## Exercise instructions
Give the lines of the entries below as a numbered list, omitting blank lines and leaving the pictures out of your answer.

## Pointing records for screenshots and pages
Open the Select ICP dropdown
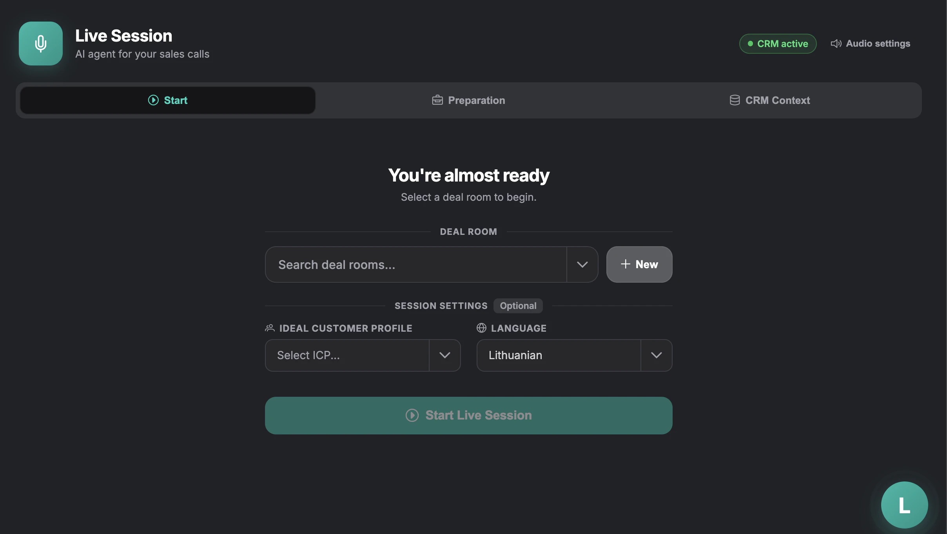The image size is (947, 534). tap(444, 355)
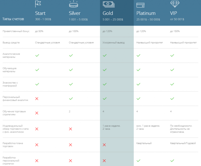The height and width of the screenshot is (166, 201).
Task: Click the VIP account title
Action: [174, 13]
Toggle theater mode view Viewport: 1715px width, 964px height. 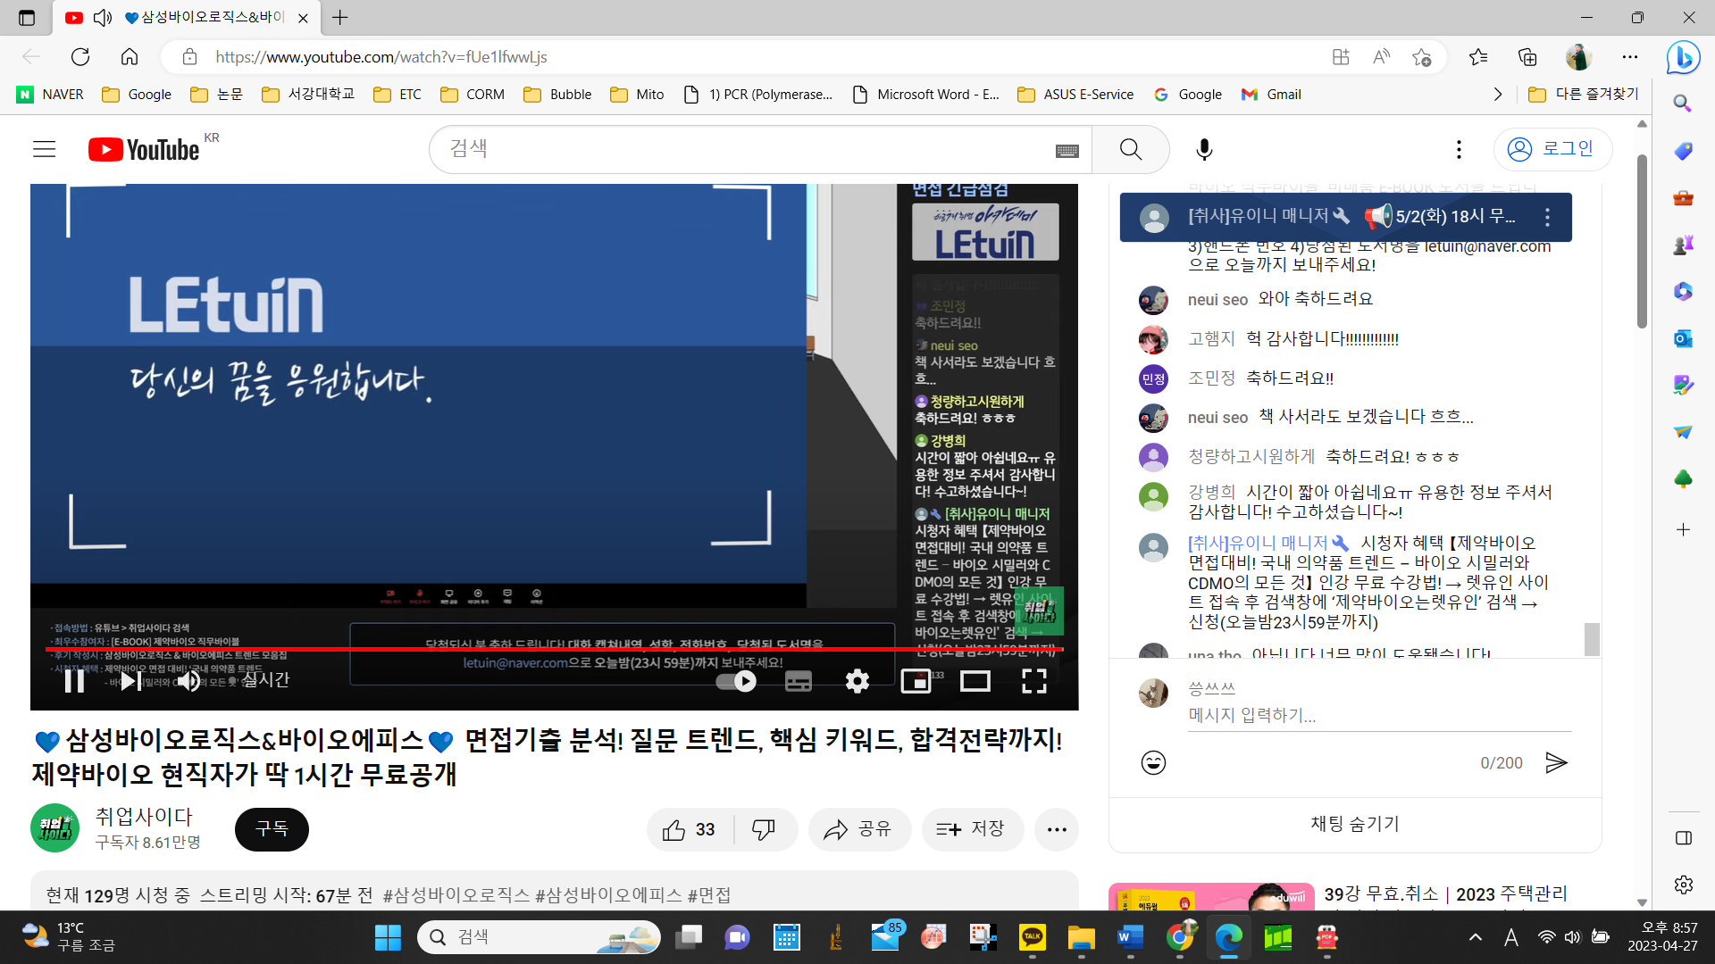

## Final result
1. Open the Select ICP dropdown
2. The image size is (947, 534). tap(444, 355)
3. The height and width of the screenshot is (166, 201).
4. Task: Click the VIP account title
5. Action: [174, 13]
6. Toggle theater mode view Viewport: 1715px width, 964px height. 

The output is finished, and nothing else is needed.